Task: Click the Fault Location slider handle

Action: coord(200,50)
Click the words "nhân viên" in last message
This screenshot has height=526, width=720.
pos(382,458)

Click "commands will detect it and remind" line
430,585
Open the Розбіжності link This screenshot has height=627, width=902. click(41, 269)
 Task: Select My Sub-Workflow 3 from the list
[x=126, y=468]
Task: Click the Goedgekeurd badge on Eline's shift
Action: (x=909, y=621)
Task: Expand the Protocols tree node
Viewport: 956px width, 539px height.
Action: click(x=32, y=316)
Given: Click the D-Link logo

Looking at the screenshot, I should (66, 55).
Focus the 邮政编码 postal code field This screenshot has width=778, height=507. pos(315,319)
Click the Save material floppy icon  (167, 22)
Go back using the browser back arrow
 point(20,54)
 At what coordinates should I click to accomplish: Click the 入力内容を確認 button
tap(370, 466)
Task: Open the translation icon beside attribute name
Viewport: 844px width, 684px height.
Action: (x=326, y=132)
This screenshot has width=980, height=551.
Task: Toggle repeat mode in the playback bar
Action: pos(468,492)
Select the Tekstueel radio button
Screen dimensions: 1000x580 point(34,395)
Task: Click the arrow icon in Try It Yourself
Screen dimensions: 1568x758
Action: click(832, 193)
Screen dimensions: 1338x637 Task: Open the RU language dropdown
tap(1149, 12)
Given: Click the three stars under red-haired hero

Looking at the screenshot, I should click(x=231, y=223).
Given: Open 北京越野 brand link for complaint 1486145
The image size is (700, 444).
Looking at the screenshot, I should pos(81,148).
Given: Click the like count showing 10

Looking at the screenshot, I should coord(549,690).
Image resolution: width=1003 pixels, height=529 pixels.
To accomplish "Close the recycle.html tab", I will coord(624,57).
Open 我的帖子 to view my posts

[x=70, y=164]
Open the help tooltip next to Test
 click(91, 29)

**Your goal:** Stop at the line containing "Focus the 邮政编码". Please print exactly every line before it from the start of the records, plus that line itself, and nothing else.

**Your response:**
Task: Click the Fault Location slider handle

Action: coord(200,50)
Click the words "nhân viên" in last message
This screenshot has height=526, width=720.
pos(382,458)

Click "commands will detect it and remind" line
430,585
Open the Розбіжності link This screenshot has height=627, width=902. click(41, 269)
 Task: Select My Sub-Workflow 3 from the list
[x=126, y=468]
Task: Click the Goedgekeurd badge on Eline's shift
Action: (x=909, y=621)
Task: Expand the Protocols tree node
Viewport: 956px width, 539px height.
Action: click(x=32, y=316)
Given: Click the D-Link logo

Looking at the screenshot, I should (66, 55).
Focus the 邮政编码 postal code field This screenshot has width=778, height=507. pos(315,319)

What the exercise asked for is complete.